After you crawl out of bed and hop into the shower, you may find yourself pondering life’s questions during your daily 15-minute soak session. Ponder somewhere else. You just used half of your allotted water for the day.
Given the statewide drought emergency and Santa Cruz’s shrinking water sources, the city implemented mandatory water rations earlier this month. Jumping from a stage one water shortage emergency to a stage three, Santa Cruz anticipates remaining in stage three until the end of October with the hope of reducing water use by 25 percent.
Whereas Californians on average use 196 gallons of water per day, Santa Cruzans can no longer use more than 60 gallons per day, or they will pay the price — literally.
Santa Cruz’s freshwater is supplied from the rapidly desiccating San Lorenzo River and the Loch Lomond Reservoir, since the city doesn’t import water from other areas of the state. The last time there was a water rationing program was in 1990 during a six-year drought.

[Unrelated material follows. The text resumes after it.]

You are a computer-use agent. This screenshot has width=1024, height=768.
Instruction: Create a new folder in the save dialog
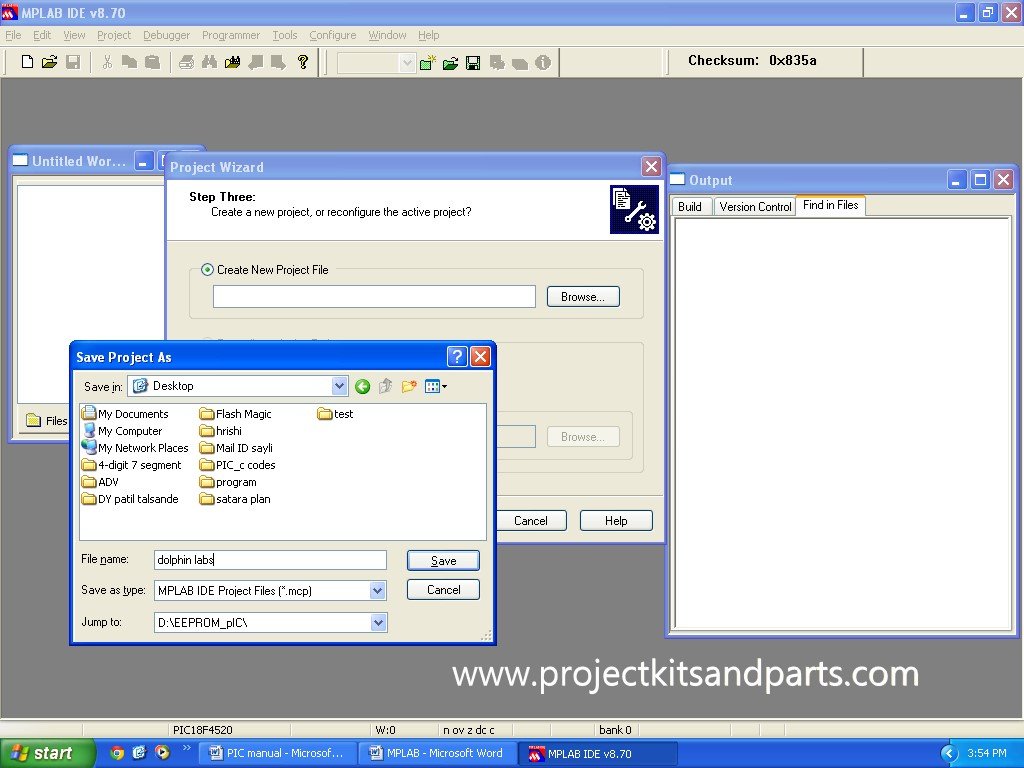coord(409,387)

Now we’re back in the same mess, with roughly one-third of single family residential consumers going over the daily limit during stage one, and the Loch Lomond capacity estimated to drop to 33 percent by October without water rationing.
A majority of Californians, compared to many other people in the world, are used to seeing water come out of their faucets. This may be leading us to forget how precious water is since it’s abundant in our daily lives. As a reasonable society that wants to flourish, there’s no place for assuming that we have enough water to be wasteful or inefficient. This behavior should not be condoned or tolerated.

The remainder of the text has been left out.